Saved entries
● ● ● ● ●

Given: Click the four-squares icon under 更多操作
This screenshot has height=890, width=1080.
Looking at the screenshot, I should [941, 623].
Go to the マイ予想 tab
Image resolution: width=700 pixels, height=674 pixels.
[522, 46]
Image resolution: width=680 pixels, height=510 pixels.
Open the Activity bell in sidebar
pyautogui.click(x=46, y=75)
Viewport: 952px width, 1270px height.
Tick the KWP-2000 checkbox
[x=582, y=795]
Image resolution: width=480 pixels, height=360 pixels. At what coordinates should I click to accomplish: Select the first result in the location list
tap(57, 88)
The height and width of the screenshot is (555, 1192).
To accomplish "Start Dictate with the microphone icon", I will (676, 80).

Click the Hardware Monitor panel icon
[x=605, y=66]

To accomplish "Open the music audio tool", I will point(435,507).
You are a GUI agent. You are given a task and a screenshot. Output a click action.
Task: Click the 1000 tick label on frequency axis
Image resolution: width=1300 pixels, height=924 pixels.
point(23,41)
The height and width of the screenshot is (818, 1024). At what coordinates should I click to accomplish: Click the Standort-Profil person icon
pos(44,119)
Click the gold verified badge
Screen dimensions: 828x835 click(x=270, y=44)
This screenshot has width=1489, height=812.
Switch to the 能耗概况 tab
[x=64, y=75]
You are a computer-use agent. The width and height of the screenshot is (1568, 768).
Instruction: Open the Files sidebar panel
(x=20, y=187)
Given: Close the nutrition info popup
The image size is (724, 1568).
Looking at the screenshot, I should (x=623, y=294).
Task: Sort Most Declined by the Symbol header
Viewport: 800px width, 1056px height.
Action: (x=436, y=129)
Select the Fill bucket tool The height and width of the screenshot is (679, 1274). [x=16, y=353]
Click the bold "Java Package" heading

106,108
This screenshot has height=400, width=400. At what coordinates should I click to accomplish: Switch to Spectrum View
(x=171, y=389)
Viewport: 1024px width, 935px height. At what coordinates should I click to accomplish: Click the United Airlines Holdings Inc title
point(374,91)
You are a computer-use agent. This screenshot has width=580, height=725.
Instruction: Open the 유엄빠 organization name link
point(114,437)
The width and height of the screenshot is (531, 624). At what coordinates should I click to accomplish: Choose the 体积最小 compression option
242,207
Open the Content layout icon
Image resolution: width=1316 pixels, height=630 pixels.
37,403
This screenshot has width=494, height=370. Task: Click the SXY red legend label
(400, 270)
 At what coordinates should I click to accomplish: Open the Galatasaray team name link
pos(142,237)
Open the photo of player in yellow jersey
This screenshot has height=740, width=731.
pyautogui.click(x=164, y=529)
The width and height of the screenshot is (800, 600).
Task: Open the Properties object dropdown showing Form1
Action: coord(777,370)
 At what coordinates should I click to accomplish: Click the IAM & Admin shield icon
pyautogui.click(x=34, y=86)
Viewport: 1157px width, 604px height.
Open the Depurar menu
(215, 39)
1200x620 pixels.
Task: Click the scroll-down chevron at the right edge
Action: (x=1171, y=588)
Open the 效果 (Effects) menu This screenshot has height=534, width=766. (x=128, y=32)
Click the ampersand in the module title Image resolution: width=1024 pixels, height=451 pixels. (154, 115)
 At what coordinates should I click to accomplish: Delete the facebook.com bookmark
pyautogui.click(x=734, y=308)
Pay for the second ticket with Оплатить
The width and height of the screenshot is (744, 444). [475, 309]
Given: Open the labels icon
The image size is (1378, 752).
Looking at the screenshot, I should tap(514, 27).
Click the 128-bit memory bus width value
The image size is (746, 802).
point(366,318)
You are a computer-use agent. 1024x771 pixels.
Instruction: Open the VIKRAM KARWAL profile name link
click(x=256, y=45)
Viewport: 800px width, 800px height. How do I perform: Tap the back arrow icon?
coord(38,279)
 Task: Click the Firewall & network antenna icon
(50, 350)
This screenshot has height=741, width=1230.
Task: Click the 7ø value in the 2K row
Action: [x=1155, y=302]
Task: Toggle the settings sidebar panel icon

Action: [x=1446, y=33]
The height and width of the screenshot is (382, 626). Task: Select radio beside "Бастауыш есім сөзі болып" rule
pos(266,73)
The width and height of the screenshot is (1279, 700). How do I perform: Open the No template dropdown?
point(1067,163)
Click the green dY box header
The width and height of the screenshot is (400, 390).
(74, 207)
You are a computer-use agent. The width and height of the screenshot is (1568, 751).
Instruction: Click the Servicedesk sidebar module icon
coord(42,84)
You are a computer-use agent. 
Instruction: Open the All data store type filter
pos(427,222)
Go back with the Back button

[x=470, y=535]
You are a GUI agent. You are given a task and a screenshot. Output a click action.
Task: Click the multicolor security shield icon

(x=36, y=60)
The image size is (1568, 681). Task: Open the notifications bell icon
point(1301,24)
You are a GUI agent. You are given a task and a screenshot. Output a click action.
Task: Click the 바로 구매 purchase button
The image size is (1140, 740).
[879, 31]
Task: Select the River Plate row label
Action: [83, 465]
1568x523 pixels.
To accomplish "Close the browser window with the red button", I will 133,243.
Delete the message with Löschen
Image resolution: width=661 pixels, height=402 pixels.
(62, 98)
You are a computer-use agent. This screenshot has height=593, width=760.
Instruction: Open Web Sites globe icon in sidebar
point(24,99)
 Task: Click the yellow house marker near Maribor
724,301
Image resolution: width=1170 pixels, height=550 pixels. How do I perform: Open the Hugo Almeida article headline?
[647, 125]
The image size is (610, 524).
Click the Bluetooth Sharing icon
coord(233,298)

● ● ● ● ●

> **PROBLEM REQUIREMENTS**: The answer should be one number: how many lines of the data above contain "agent".

> **WRITTEN REPLY**: 9